Here's a script to replicate the error on CentOS 7.
You will need a machine with an empty block device (just replace the path to the device in DOCKER_DATA_DISK
) and it will setup docker with devicemapper through lvm's thin-pool, run a container, then cadvisor and then stop & rm the first container.
#!/bin/bash
DOCKER_DATA_DISK=/dev/vdb
set -exo pipefail
setenforce Permissive
yum update -y
yum install -y lvm2
systemctl enable lvm2-lvmetad
systemctl start lvm2-lvmetad
pvcreate $DOCKER_DATA_DISK
vgcreate data $DOCKER_DATA_DISK
lvcreate -l 100%free -T data/docker_thin
curl -sSL https://get.docker.com/ | sh
mkdir -p /etc/systemd/system/docker.service.d
cat <<EOF > /etc/systemd/system/docker.service.d/docker-lvm.conf
[Service]
ExecStart=
ExecStart=/usr/bin/docker daemon -H fd:// \
-s devicemapper \
--storage-opt dm.thinpooldev=/dev/mapper/data-docker_thin
TimeoutStartSec=3000
EOF
systemctl daemon-reload
systemctl enable docker
systemctl start docker
sleep 3
docker run \
--name=test \
-d \
debian:jessie \
/bin/sh -c "while true; do foo; sleep 1; done"
docker run \
-d \
--volume=/:/rootfs:ro \
--volume=/var/run:/var/run:rw \
--volume=/sys:/sys:ro \
--volume=/var/lib/docker/:/var/lib/docker:ro \
--name=cadvisor \
google/cadvisor:v0.23.1 \
-docker_only \
--disable_metrics="tcp,disk"
docker stop test
docker rm test
The output is:
... some data ...
+ docker stop test
test
+ docker rm test
Error response from daemon: Unable to remove filesystem for 7d7513b0c3310f26e7425728f9c34e219db53a5e4dbb6e0e4259c2e6eb760044: remove /var/lib/docker/containers/7d7513b0c3310f26e7425728f9c34e219db53a5e4dbb6e0e4259c2e6eb760044/shm: device or resource busy
On Ubuntu 14.04, using --disable_metrics="tcp,disk"
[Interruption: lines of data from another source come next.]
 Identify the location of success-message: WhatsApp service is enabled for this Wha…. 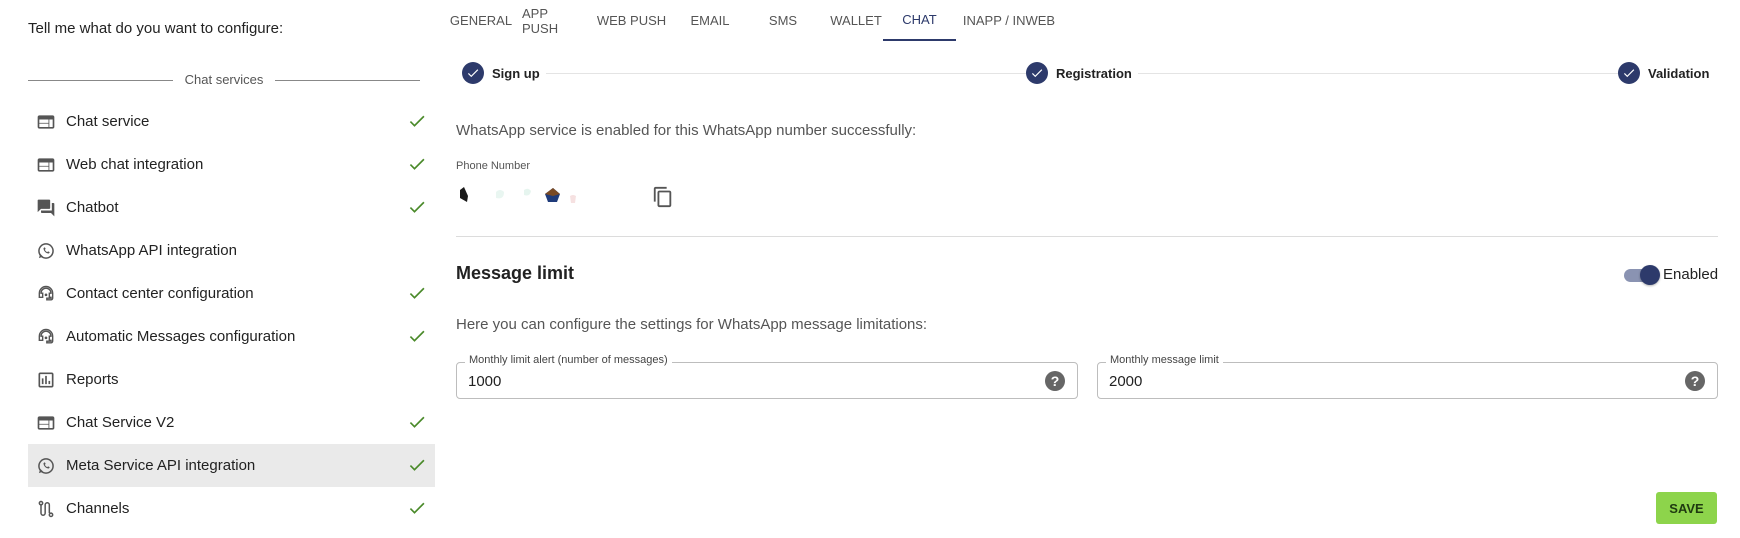
(686, 130).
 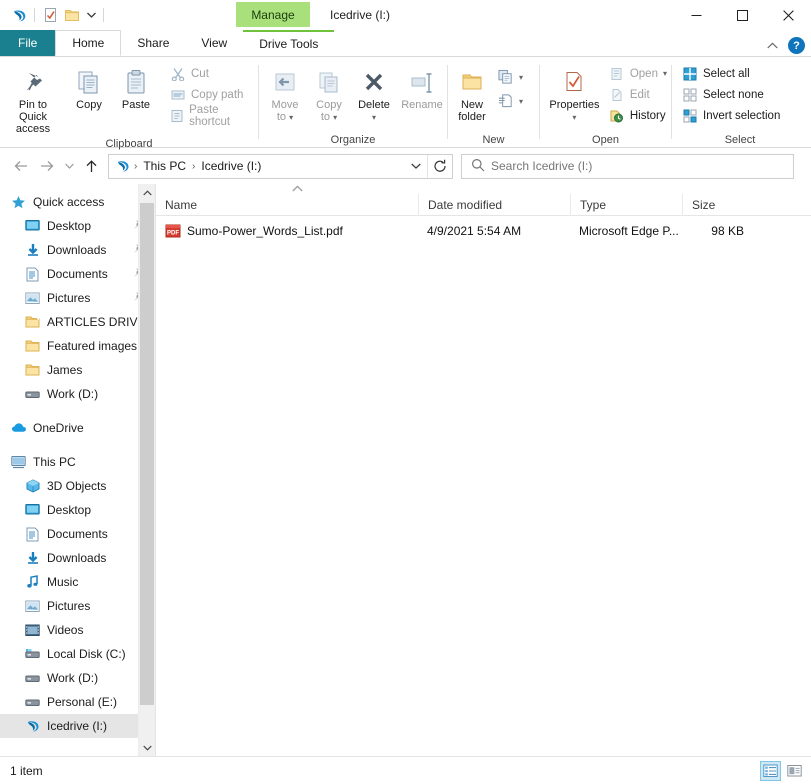 What do you see at coordinates (796, 46) in the screenshot?
I see `help-icon: ?` at bounding box center [796, 46].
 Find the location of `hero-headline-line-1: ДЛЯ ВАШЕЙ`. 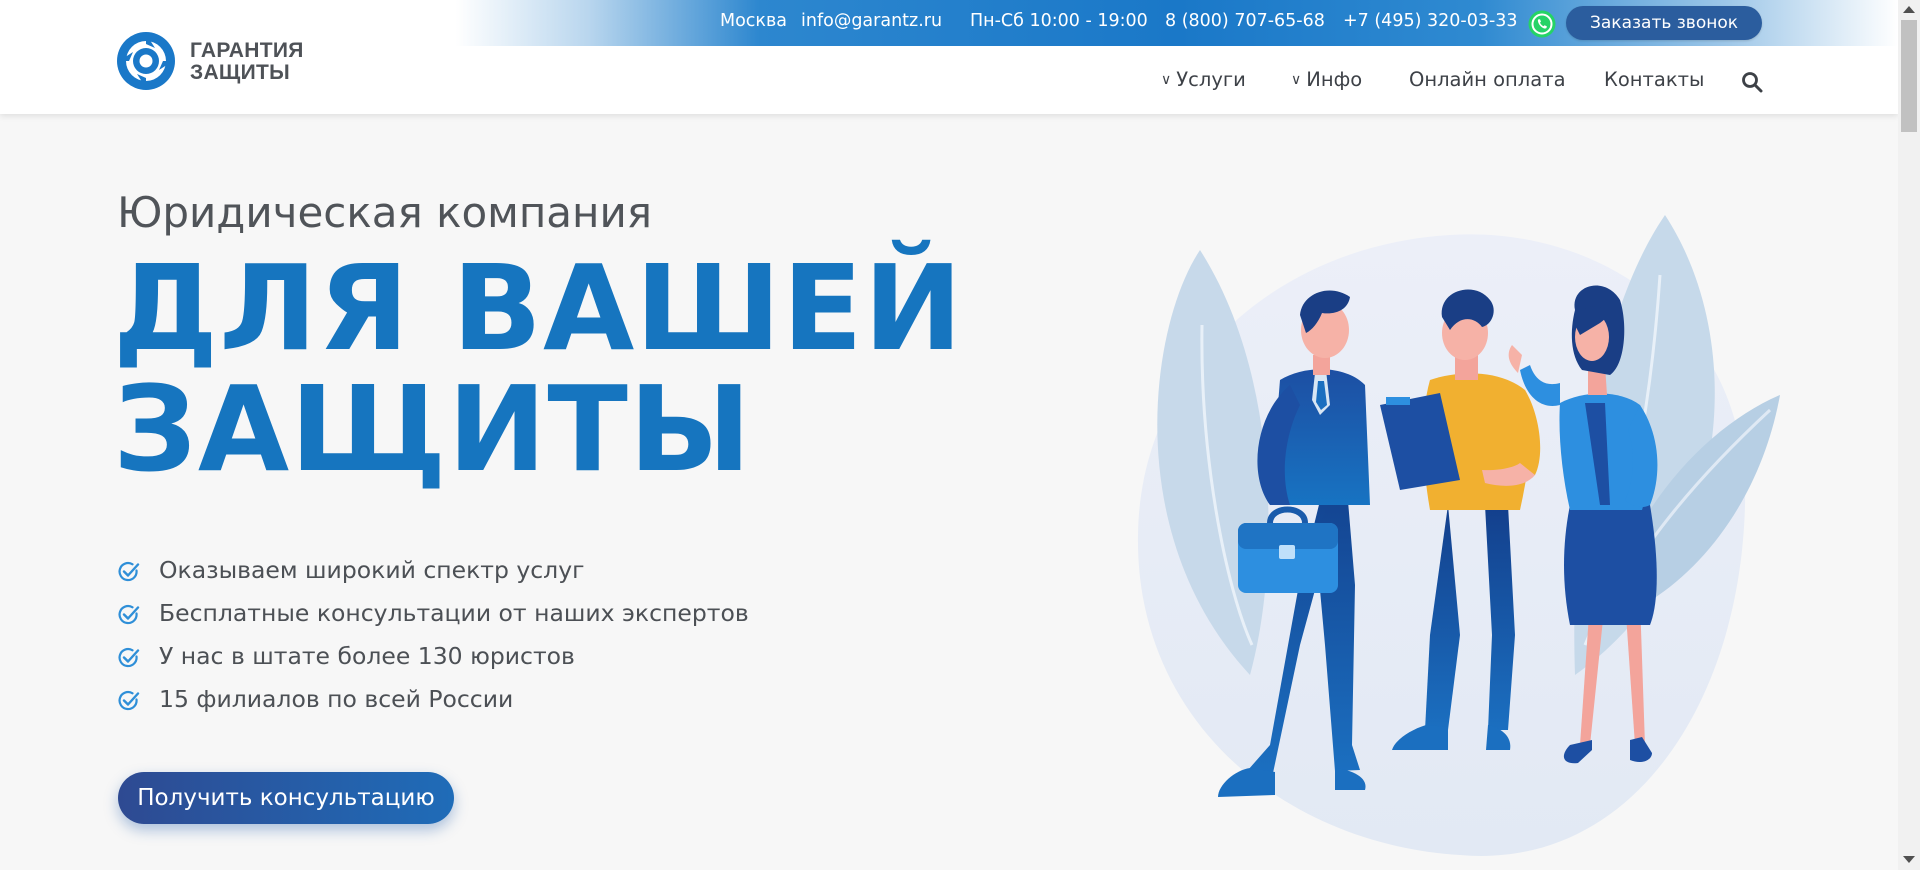

hero-headline-line-1: ДЛЯ ВАШЕЙ is located at coordinates (538, 308).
still does not fix the problem. I've confirmed @ashkop 's observation: If cAdvisor is started after another container, then removing said container fails.
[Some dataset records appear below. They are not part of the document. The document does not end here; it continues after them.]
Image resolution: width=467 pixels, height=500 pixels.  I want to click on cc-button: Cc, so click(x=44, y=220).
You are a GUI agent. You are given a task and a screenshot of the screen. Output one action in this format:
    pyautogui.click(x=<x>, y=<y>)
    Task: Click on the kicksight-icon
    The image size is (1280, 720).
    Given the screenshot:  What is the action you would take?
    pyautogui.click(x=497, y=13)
To get around this issue i have tried running cadvisor as standalone..however it does not get data while i am using RHEL , cadvisor complains "unable to get fs usage from thin pool for device".. it seems it cant get right information about the storage driver. Using RHEL 7.1 version 0.23.3 (6607e7c) docker 1.9.1
Anybody tried similar
This issue is hitting us often and affecting production container deployments (Debian 8.5 hosts, Docker 1.11.1).
Can anyone spell out what we lose by omitting the /:/rootfs:ro
mount? Is it just disk usage metrics?
AFAIK, it should be just the disk usage metrics
On Tue, Jul 19, 2016 at 2:38 PM, Shane StClair notifications@github.com wrote:
This issue is hitting us often and affecting production container deployments (Debian 8.5 hosts, Docker 1.11.1).
Can anyone spell out what we lose by omitting the /:/rootfs:ro mount? Is it just disk usage metrics?
— You are receiving this because you were mentioned. Reply to this email directly, view it on GitHub https://github.com/google/cadvisor/issues/771#issuecomment-233774348, or mute the thread https://github.com/notifications/unsubscribe-auth/AGvIKN3e53lwmDwcVP7hDBloCHdfD_Dsks5qXUO_gaJpZM4FBIxe .
Hi all, I have a problem using cadvisor on centos 7. When cadvisor is running, docker failes to remove other containers saying that the containers filesystem is busy. After stopping cadvisor is stopped container removal is working again.
I demostrated that in this gist: https://gist.github.com/cornelius-keller/0fd2d23b68ccd88c9328
I also included os version and docker info in the gist.